-- Opening Marker --

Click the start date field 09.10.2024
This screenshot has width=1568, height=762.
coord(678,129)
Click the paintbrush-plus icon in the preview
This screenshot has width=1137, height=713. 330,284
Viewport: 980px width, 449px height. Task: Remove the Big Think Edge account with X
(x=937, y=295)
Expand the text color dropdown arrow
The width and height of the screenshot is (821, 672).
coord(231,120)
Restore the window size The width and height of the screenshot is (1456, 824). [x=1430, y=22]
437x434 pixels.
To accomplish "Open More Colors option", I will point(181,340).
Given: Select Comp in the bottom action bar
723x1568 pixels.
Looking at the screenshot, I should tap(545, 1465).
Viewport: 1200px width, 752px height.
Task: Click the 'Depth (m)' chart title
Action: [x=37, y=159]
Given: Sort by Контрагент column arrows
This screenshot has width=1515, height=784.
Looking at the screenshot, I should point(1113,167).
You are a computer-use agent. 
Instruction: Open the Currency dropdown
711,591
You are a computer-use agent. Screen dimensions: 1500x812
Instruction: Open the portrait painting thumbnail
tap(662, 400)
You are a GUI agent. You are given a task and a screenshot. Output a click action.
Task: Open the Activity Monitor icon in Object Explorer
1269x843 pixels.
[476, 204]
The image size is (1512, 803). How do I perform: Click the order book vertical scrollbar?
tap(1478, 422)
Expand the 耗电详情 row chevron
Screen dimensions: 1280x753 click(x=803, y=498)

-- Closing Marker --

▶ PROMPT:
The lines to return begin at the first line of the records and end at the line holding "Given: Select Comp in the bottom action bar"; please return them exactly, including both, and nothing beyond.

▶ OUTPUT BELOW:
Click the start date field 09.10.2024
This screenshot has width=1568, height=762.
coord(678,129)
Click the paintbrush-plus icon in the preview
This screenshot has width=1137, height=713. 330,284
Viewport: 980px width, 449px height. Task: Remove the Big Think Edge account with X
(x=937, y=295)
Expand the text color dropdown arrow
The width and height of the screenshot is (821, 672).
coord(231,120)
Restore the window size The width and height of the screenshot is (1456, 824). [x=1430, y=22]
437x434 pixels.
To accomplish "Open More Colors option", I will point(181,340).
Given: Select Comp in the bottom action bar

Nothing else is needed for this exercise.